#### Provided material

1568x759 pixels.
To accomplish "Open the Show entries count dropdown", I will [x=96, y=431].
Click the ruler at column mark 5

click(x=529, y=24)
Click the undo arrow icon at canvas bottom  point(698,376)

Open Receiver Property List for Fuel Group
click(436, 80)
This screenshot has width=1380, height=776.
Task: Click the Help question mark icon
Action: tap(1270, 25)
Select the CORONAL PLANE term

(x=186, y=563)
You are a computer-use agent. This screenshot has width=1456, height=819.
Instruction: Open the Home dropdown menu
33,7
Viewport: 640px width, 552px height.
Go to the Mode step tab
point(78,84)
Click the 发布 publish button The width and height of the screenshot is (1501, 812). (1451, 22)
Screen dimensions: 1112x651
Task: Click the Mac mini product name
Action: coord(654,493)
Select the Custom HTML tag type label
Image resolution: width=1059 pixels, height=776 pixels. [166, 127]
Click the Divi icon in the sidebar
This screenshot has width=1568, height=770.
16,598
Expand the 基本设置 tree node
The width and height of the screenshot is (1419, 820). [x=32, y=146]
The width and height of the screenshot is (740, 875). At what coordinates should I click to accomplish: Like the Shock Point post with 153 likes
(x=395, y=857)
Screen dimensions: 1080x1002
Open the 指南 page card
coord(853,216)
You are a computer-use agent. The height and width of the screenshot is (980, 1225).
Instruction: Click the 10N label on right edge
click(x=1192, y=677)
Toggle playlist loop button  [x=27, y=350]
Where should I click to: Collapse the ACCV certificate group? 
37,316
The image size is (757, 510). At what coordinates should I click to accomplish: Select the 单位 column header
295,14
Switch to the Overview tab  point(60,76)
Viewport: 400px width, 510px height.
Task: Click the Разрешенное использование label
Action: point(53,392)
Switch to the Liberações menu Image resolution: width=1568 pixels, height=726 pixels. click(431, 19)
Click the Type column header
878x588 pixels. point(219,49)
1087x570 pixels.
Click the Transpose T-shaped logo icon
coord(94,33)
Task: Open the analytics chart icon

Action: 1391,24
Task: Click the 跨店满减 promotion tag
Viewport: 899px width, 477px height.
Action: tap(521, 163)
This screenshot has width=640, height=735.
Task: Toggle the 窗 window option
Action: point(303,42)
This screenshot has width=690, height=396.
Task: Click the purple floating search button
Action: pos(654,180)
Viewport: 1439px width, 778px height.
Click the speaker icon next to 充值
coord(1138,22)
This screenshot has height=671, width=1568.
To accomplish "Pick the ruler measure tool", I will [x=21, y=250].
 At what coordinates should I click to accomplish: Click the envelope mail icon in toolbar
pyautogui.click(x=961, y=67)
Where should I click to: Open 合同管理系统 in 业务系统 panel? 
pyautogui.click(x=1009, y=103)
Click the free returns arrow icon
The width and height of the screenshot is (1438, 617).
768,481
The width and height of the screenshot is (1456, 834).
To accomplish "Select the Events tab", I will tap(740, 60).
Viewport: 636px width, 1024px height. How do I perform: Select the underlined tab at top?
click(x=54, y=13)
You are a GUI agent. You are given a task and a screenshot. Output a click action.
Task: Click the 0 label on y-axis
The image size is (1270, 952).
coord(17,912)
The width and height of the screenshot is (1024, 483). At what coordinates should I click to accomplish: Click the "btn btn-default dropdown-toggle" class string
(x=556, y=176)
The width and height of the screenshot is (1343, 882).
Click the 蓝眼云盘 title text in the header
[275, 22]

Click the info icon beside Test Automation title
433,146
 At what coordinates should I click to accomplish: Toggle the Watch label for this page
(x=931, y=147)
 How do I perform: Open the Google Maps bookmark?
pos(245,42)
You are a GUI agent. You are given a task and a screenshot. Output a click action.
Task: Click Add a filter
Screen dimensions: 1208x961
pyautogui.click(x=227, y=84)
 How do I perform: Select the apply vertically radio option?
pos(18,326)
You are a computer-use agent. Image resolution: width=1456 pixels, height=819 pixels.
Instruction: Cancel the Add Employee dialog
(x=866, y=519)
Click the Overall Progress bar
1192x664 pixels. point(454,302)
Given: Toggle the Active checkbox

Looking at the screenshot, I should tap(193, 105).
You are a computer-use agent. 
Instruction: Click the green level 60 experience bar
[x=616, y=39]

########

Task brief: Copy out the lines of the records exactly as they appear, starting at the beginning of the records and ending at the line that contains "Click the undo".

Result of the exercise:
1568x759 pixels.
To accomplish "Open the Show entries count dropdown", I will [x=96, y=431].
Click the ruler at column mark 5

click(x=529, y=24)
Click the undo arrow icon at canvas bottom  point(698,376)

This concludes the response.